Second, they note that "increased photosynthesis [of coral symbiotic zooxanthellae] means increased photosynthate and more energy for calcification."

Third, they say that Atkinson et al. (1995) have shown that "nutritionally replete zooxanthellate corals in naturally low [aragonite] saturation-state seawaters are capable of accreting skeletons at rates comparable to those achieved by conspecifics in high-saturation-state seawaters."

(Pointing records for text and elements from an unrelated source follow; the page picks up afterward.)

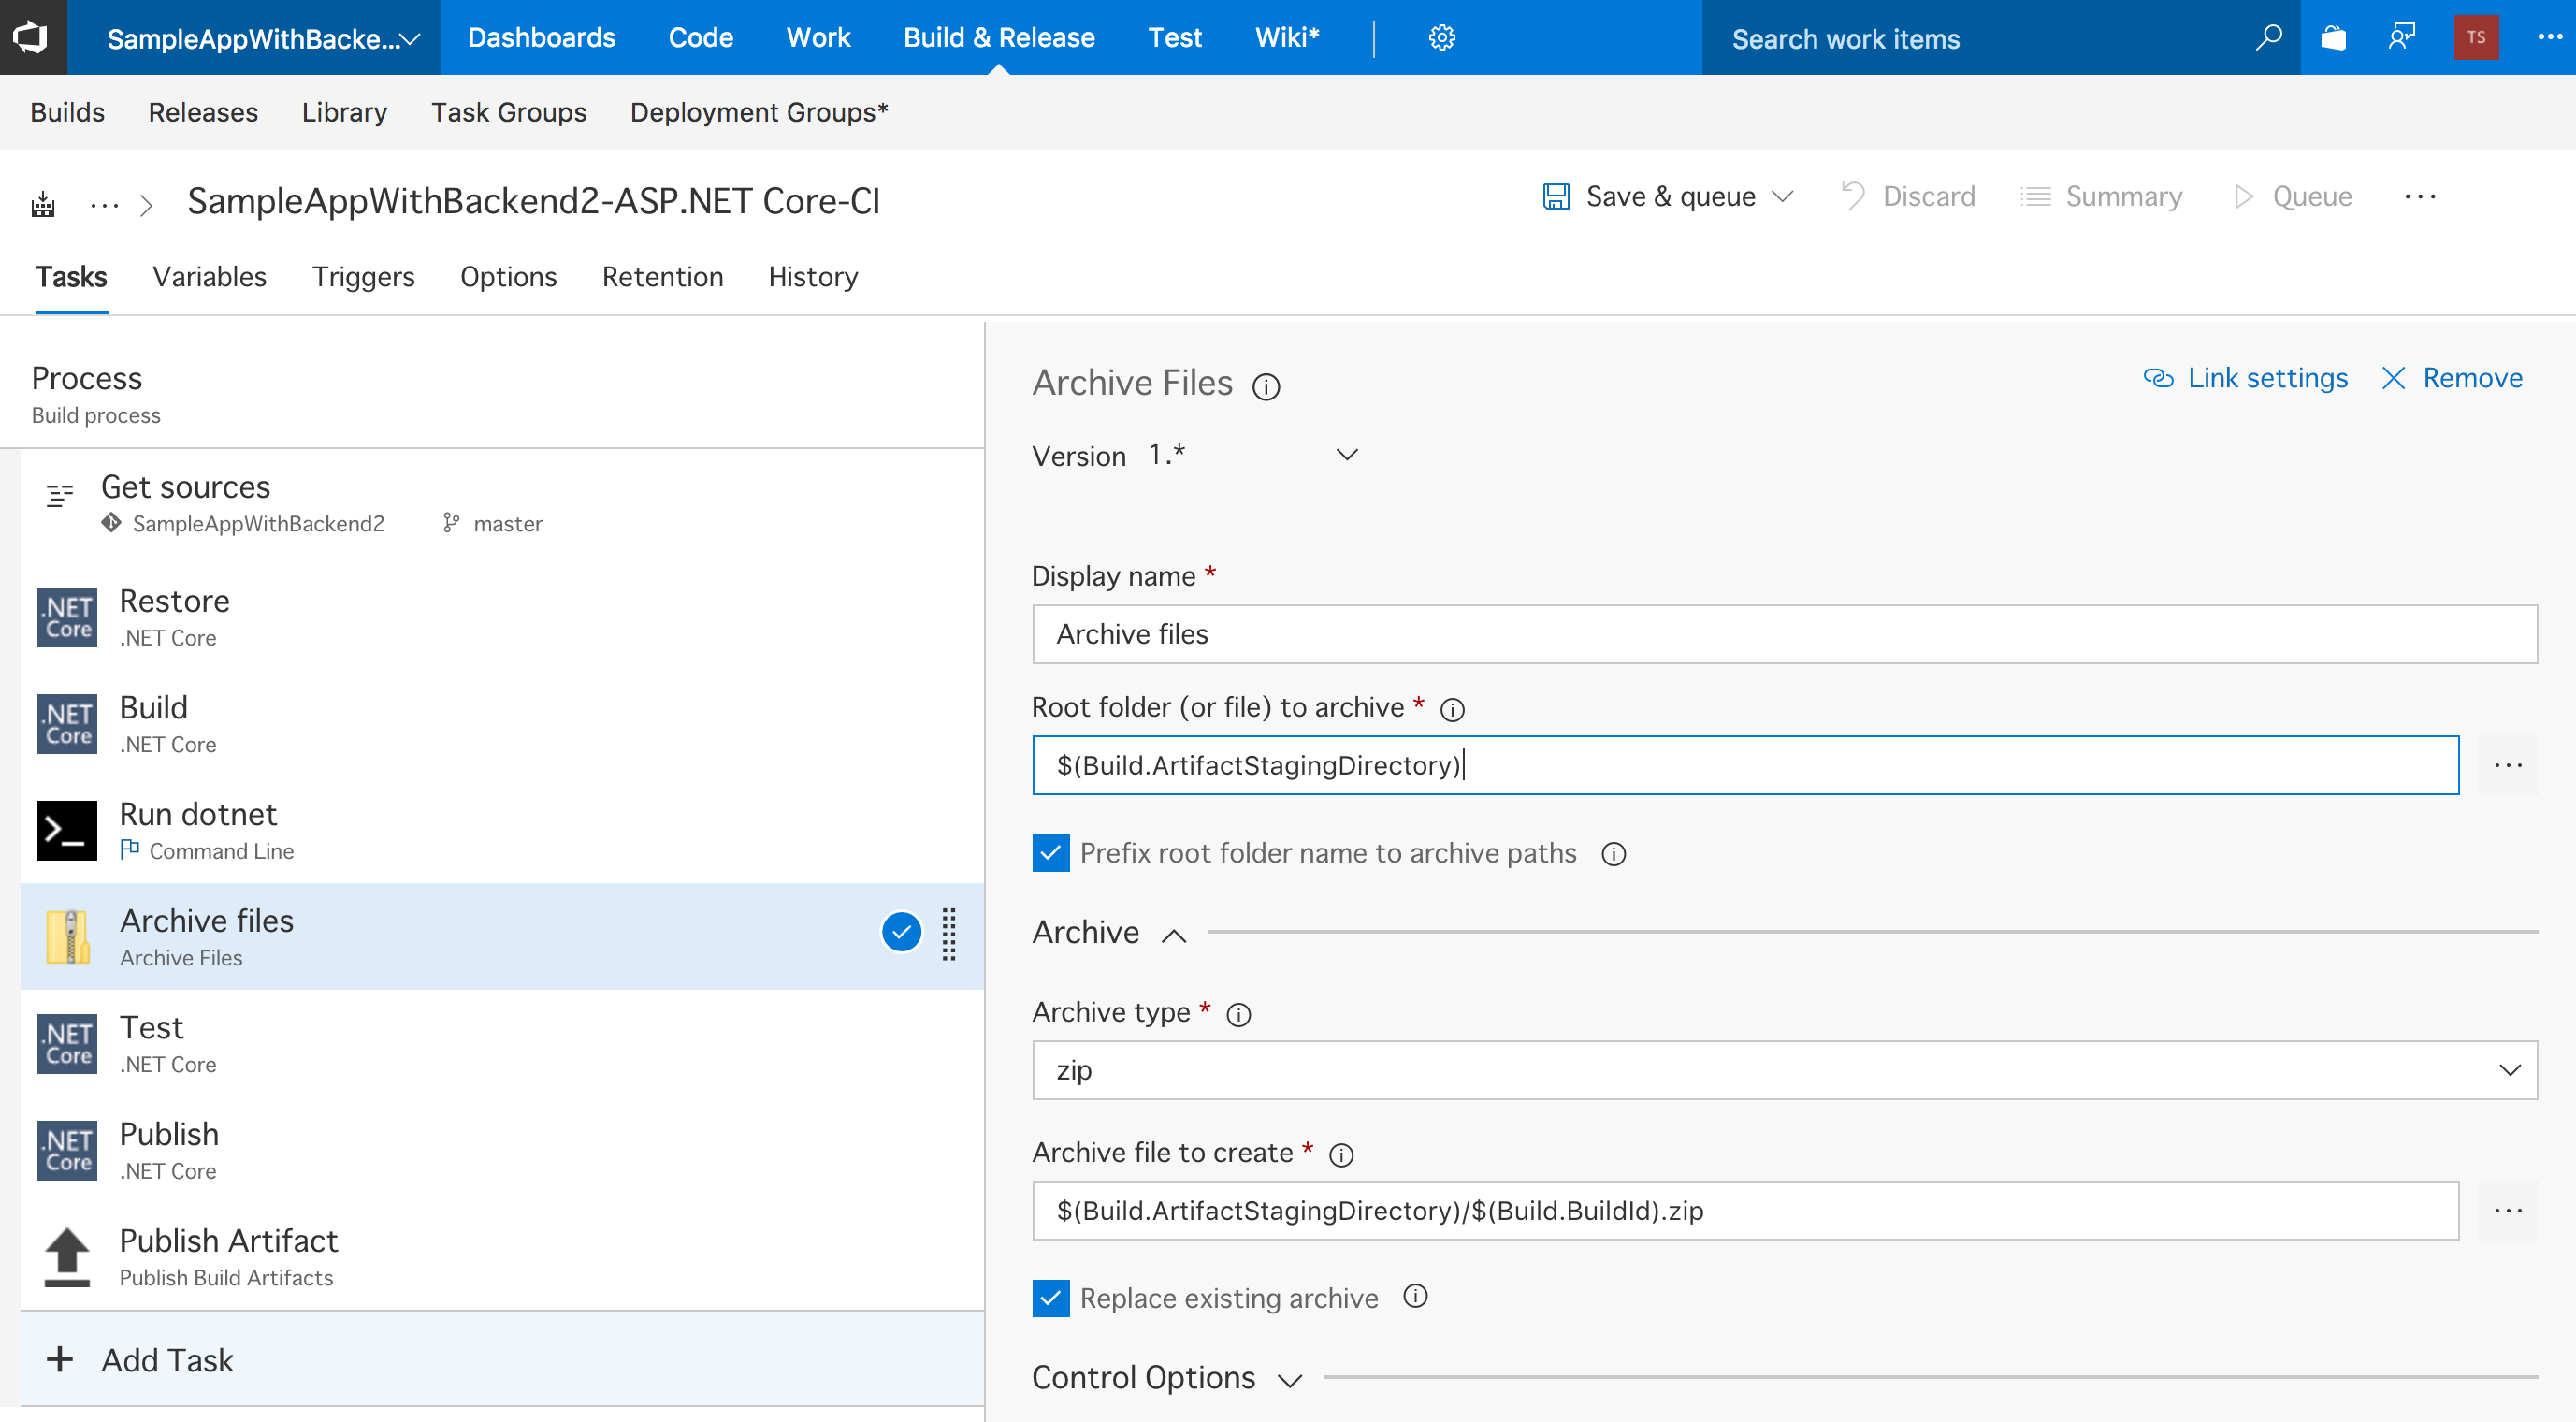
Task: Toggle the Replace existing archive checkbox
Action: pos(1050,1296)
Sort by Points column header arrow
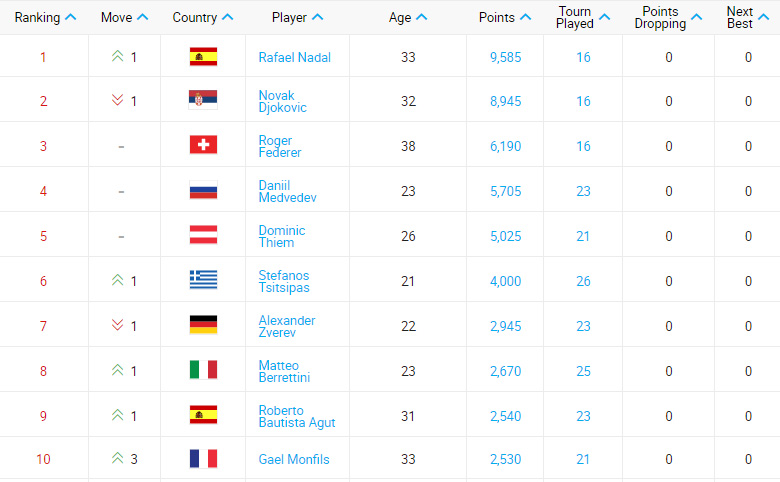 pyautogui.click(x=525, y=17)
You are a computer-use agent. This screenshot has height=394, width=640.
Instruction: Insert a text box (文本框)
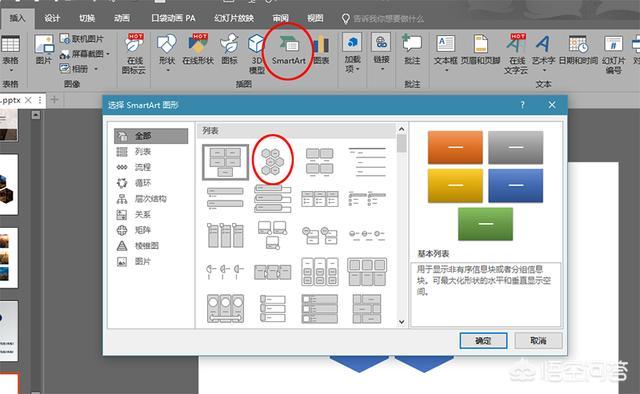coord(445,51)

Fourth, the two researchers report that "today, several reefs, including Galapagos, areas of Pacific Panama, and Jarvis (southern Line Islands), experience levels of aragonite saturation equivalent to that predicted for the open ocean under two times and three times pre-industrial CO2 levels (Manzello et al., 2008; Kathryn Shamberger [PMEL/NOAA] and colleagues, pers. comm., August 2009)," and that "available data on coral colony growth rates on these reefs, albeit limited, suggest that they are equivalent to and sometimes even rival those of conspecifics in areas where aragonite saturation states are naturally high, such as the western Pacific warm pool."

What it means
Probably the most important deduction to flow from these observations is the observable fact, in the words of Cohen and Holcomb, that "naturally elevated levels of inorganic nutrients and, consequently, high levels of primary and secondary production, may already be facilitating high coral calcification rates in regions with naturally high dissolved CO2 levels," which further suggests that earth's corals, with their genetically-diverse symbiotic zooxanthellae, are likely well equipped to deal successfully with whatever increase in the air's CO2 content will ultimately result from the burning of fossil fuels before other energy sources become viable means of providing the bulk of the energy needs of the planet's human populace.

References
Atkinson, M.J., Carlson, B. and Crowe, J.B. 1995. Coral growth in high-nutrient, low pH seawater: A case study in coral growth at the Waikiki aquarium. Coral Reefs 14: 215-233.

Manzello, D.P., Kleypas, J.A., Budd, D., Eakin, C.M., Glynn, P.W. and Langdon, C. 2008. Poorly cemented coral reefs of the eastern Tropical Pacific: Possible insights into reef development in a high-CO2 world. Proceedings of the National Academy of Sciences USA 105: 10.1073/pnas.0712167105.